Patients were assigned to oxaliplatin, leucovorin and 5-FU for 12 cycles (group A, FOLFOX6) or oxaliplatin and capecitabine for eight cycles (group B, CAPOX). Primary endpoint was disease-free survival (DFS). Tumors were classified as mismatch repair proficient (pMMR) or deficient (dMMR) according to MLH1, PMS2, MSH2 and MSH6 protein expression. KRAS exon two and BRAF V600E mutational status were also assessed.
Between 2005 and 2008, 441 patients were enrolled, with 408 patients being eligible. After a median follow-up of 74.7 months, 3-year DFS was 79.8 % (95 % CI 76.5-83.4) in the FOLFOX group and 79.5 % (95 % CI 75.9-83.1) in the CAPOX group (p = 0.78). Three-year OS was 87.2 % (95 % CI 84.1-91.1) in the FOLFOX and 86.9 % (95 % CI 83.4-89.9) in the CAPOX group (p = 0.84). Among 306 available tumors, 11.0 % were dMMR, 34.0 % KRAS mutant and 4.9 % BRAF mutant.
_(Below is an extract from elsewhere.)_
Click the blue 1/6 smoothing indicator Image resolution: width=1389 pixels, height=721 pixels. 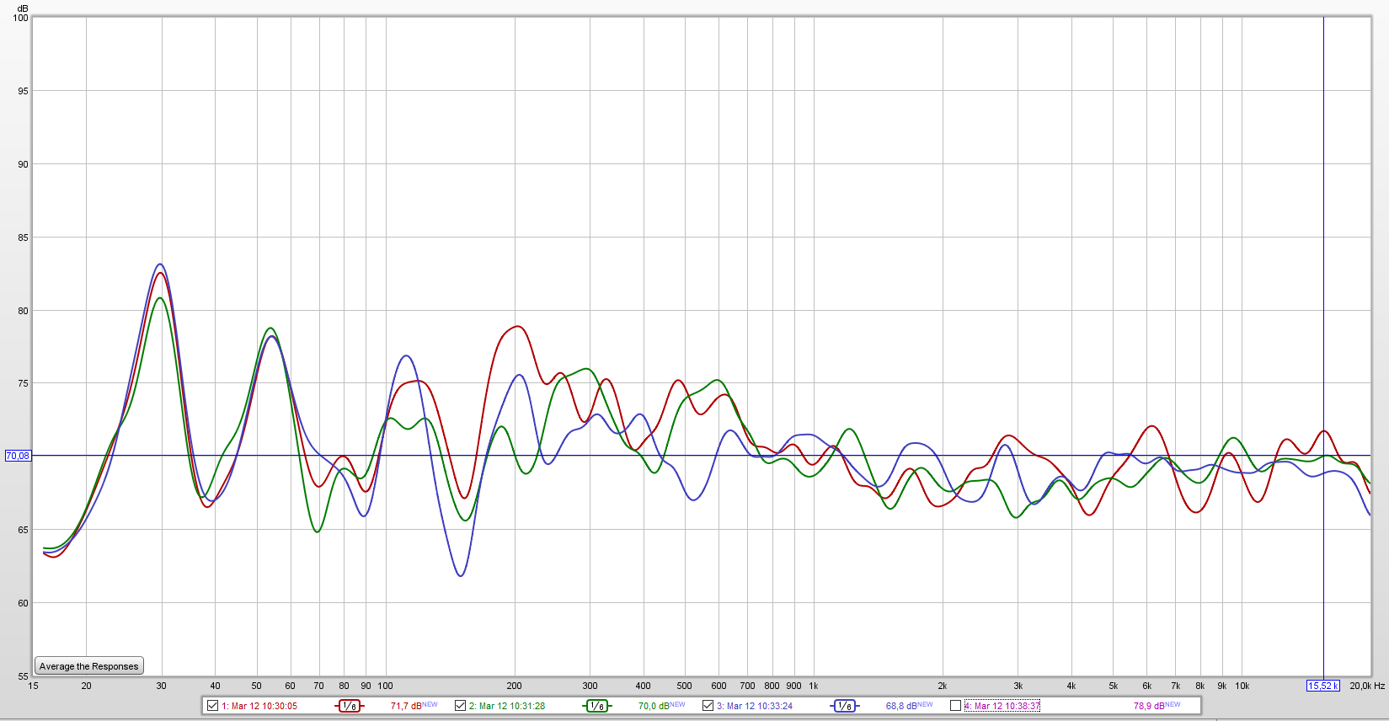click(844, 706)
Multivariate analysis showed that primary site in the left colon, earlier TNM stage and the presence of anemia at diagnosis were associated with better DFS and overall survival (OS), while grade one-two tumors were associated with better OS. Finally, a statistically significant interaction was detected between the primary site and MMR status (p = 0.010), while KRAS mutated tumors were associated with shorter DFS. However, the sample was too small for safe conclusions.
No significant differences were observed in the efficacy of FOLFOX versus CAPOX as adjuvant treatment in high-risk stage II or stage III CRC patients, but definitive conclusions cannot be drawn because of the small sample size.